A piston core (MB98PC-11 shown in Fig. 1) was collected from the southernmost East Sea (at water depth of about 145 m), a passage of the paleo-water flow (KORDI 1999). The core sediments are characterized by poorly sorted sands. Coarser material with gravel and shell fragments occurs from about 220 to 320-cm core depths (Fig. 2b). The coarser layer also shows high magnetic susceptibility associated with relatively high grain density. These coarser sediments are interpreted to have been deposited under high-energy conditions and/or harsh climate, when sea level was the lowest due to maximal expansion of global continental ice volume. Moreover, the C/N ratios measured in core 95PC-1 (1,630-m water depth) from the southern Ulleung Basin are higher than 10 during the LGM, and indicate the relative dominance of terrigenous organic matter derived from the nearby land (Hyun et al. 2001). This high C/N ratio layer is well-correlated with the coarse sediment section of core MB98PC-11 in Fig. 2b. Sources for the terrigenous organic carbon could be the adjacent Korea rivers (e.g., the Nakdong and Seomjin), supporting freshwater influx primarily through the paleo-channels.

Discussion

Xu and Oda (1999) suggested that, during the lowstand of sea level, freshwater from the Chinese Huanghe and Yangtze rivers intruded mainly into the East China Sea. At that time period, Huanghe river water flowed in paleo-channels across the emerged Yellow Sea and reached the Okinawa Trough region (Fig. 3). This may denote the extreme restriction of the old Huanghe water to the South Sea, and further to the East Sea during the LGM. Although Chinese freshwater input to the sea can not be completely excluded, it seems unlikely that large amounts of Huanghe-derived water could move to the East Sea during the time of the lowest LGM sea level. Since then, increasing sea level began to flood the exposed shelf and then triggered the expansion of the Huanghe water to the East Sea (Gorbarenko and Southon 2000). Moreover, paleo-Tsushima water inflow to the East Sea may have been extremely restricted during the LGM, because the Kuroshio Current intrusion to the Okinawa Trough region was minimized due to the establishment of the Ryukyu-Taiwan land bridge, caused by the globally lowered sea level (Ujiie and Ujiie 1999).
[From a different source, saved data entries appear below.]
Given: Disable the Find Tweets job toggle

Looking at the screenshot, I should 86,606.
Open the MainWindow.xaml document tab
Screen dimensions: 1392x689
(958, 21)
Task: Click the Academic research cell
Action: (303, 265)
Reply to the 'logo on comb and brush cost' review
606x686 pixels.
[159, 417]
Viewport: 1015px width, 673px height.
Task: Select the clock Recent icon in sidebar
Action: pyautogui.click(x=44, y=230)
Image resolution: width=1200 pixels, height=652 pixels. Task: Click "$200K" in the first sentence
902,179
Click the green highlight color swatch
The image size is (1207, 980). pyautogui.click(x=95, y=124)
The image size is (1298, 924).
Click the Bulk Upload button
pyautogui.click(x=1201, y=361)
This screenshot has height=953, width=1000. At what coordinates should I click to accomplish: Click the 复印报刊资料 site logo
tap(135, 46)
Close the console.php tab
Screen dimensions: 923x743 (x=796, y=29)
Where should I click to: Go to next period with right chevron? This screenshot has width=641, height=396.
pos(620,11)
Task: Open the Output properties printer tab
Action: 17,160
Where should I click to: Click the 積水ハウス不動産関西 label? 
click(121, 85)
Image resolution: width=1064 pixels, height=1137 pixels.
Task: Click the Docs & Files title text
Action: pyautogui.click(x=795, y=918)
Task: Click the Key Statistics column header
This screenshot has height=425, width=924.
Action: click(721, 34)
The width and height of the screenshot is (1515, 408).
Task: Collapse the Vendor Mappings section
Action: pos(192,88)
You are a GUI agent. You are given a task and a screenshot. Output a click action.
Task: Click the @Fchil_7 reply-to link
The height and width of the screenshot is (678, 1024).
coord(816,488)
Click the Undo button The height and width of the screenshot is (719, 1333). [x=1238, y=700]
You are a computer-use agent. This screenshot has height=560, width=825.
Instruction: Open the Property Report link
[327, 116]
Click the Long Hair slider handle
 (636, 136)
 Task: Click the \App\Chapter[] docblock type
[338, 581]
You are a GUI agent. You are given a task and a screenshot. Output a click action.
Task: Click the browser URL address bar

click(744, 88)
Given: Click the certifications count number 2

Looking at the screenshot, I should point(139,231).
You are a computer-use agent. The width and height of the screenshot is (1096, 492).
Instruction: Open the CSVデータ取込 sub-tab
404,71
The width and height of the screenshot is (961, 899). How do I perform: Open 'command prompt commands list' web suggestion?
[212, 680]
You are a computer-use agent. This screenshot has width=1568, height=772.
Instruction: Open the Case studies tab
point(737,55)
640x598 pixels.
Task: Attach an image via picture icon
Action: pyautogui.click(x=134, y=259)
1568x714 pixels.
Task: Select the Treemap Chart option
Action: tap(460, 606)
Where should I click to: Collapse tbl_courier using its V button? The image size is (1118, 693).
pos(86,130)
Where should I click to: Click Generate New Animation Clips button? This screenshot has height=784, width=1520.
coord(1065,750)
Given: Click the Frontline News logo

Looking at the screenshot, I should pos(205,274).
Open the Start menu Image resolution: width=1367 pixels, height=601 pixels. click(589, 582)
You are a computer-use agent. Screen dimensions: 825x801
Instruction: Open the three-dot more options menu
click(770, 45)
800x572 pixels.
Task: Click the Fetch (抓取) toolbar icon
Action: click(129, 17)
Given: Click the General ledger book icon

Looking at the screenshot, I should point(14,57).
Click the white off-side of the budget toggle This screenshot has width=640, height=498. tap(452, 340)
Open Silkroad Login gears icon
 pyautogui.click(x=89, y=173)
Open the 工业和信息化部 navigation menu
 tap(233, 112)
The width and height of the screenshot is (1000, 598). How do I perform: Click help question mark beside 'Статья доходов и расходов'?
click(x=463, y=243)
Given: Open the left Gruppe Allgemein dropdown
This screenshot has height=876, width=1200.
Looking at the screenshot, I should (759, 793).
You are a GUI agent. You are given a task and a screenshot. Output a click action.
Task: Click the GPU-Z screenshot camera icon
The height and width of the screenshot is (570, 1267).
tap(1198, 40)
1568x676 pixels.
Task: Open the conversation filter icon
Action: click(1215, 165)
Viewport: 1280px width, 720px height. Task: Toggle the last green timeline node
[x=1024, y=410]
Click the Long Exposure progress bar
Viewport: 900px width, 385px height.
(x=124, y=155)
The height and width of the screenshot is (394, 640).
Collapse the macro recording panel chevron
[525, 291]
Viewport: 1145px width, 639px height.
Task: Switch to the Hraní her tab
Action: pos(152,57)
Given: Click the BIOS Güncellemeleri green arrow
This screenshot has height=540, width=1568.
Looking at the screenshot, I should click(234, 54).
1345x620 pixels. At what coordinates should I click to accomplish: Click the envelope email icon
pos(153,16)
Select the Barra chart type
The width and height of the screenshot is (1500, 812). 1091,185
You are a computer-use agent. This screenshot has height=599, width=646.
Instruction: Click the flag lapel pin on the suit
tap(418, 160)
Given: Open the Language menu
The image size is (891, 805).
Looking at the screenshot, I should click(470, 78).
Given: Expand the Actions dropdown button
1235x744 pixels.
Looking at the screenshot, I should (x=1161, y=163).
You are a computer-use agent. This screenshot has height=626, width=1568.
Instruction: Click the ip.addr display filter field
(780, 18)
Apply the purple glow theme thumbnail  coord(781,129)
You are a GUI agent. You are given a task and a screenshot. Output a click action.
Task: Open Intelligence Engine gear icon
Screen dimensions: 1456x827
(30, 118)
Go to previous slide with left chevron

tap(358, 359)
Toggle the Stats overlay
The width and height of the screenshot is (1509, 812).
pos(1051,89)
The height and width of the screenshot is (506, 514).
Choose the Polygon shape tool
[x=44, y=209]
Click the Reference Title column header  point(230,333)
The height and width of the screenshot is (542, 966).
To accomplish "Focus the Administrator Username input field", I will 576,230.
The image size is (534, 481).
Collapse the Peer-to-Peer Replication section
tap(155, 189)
Consequently, compared to Chinese rivers and the paleo-Tsushima Current, Korean river systems, such as the Nakdong and Seomjin rivers, seem to have contributed substantially to freshwater supply to the East Sea (Fig. 3). Nevertheless, two aspects deserve further investigation: (1) the exact timing of the lowest sea level during the LGM, and (2) the potential role of the Amur River discharge at that time. Gorbarenko and Southon (2000) documented that the lightest value of δ18Op.f., well-correlated with low surface salinity, was in a core layer deposited at about 15 ka b.p. (ranging from 17 to 14 ka b.p.). However, it is not clear whether the timing of the lowest sea level during the LGM corresponds to about 15 ka b.p. when the δ18Op.f. value was minimal. Moreover, recent paleo-climate modeling indicates that, compared to the present-day situation, river discharge to the Amur Basin was roughly twice as high during the LGM (Kim et al. 2003), further implying freshwater influx to the northern part of the East Sea. To verify our suggestions, detailed investigations are required with well-preserved core acquisition and accurate chronological analyses.